In her mourning, she was "tragic and complete. There was absolutely no sense then of her being 'mental defective.'" After a half an hour, this young woman, whom Dr. Sacks has come to think of as "an idiot Ecclesiastes," gathers herself, and tells him: "It's winter. I feel dead. But I know the spring will come again."

Rebecca understands herself and her needs. She rejects the remedial classes offered to improve her cognitive functioning: "I want no more classes, no more workshops. They do nothing for me. They do nothing to bring me together." To explain herself, she looks down at Dr.
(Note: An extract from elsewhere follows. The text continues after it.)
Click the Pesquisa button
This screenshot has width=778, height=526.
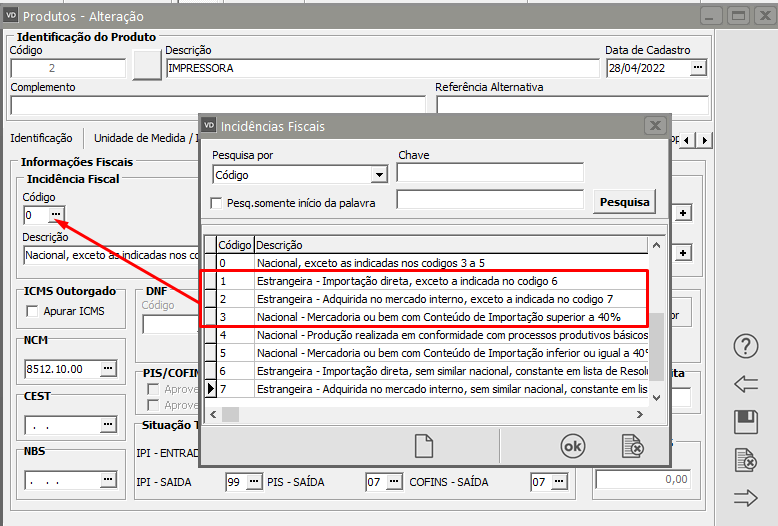624,201

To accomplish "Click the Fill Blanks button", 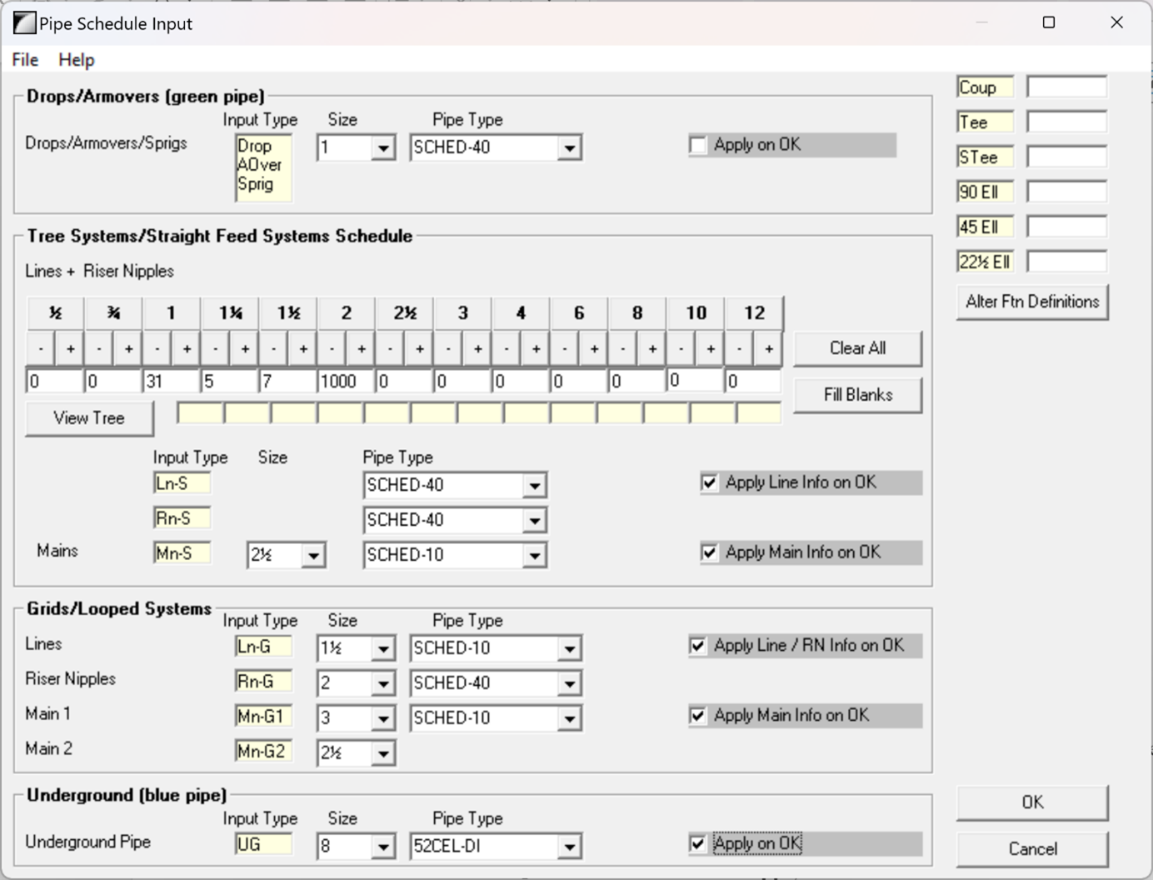I will point(857,395).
Sacks' rug, and offers this arresting metaphor: "I'm like a sort of living carpet. I need a pattern, a design, like you have on a carpet. I come apart, I unravel, unless there is a design." When offered a drama class instead, she leaps at the opportunity, and excels.

Dr. Sacks comes to question the utility of all the remedial classes, which drive his clients "full-tilt upon their limitations, . . . often to the point of cruelty." He realizes that he and his colleagues pay far too much attention to their defects and too little to what is intact or preserved.
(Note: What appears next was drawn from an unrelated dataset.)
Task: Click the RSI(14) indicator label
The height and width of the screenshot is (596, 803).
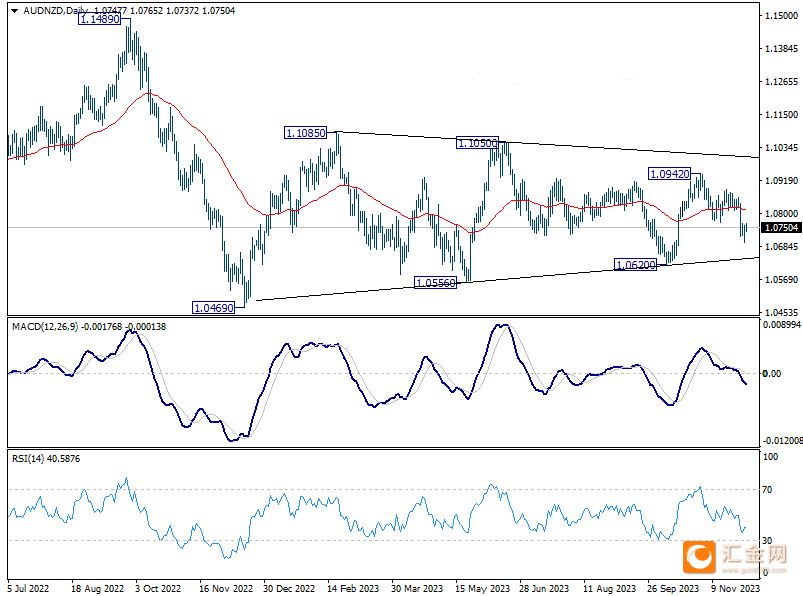Action: [x=28, y=459]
True, at one level, Rebecca is a "mass of handicaps and incapacities, with the intense frustrations and anxieties attendant on these." "At that level, she was, and felt herself to be, a mental cripple."

"But at some deeper level there was no sense of incapacity, but a feeling of calm and completeness, of being fully alive, of being a soul, deep and high, and equal to all others. Intellectually, then Rebecca felt a cripple; spiritually she felt herself a full and complete being."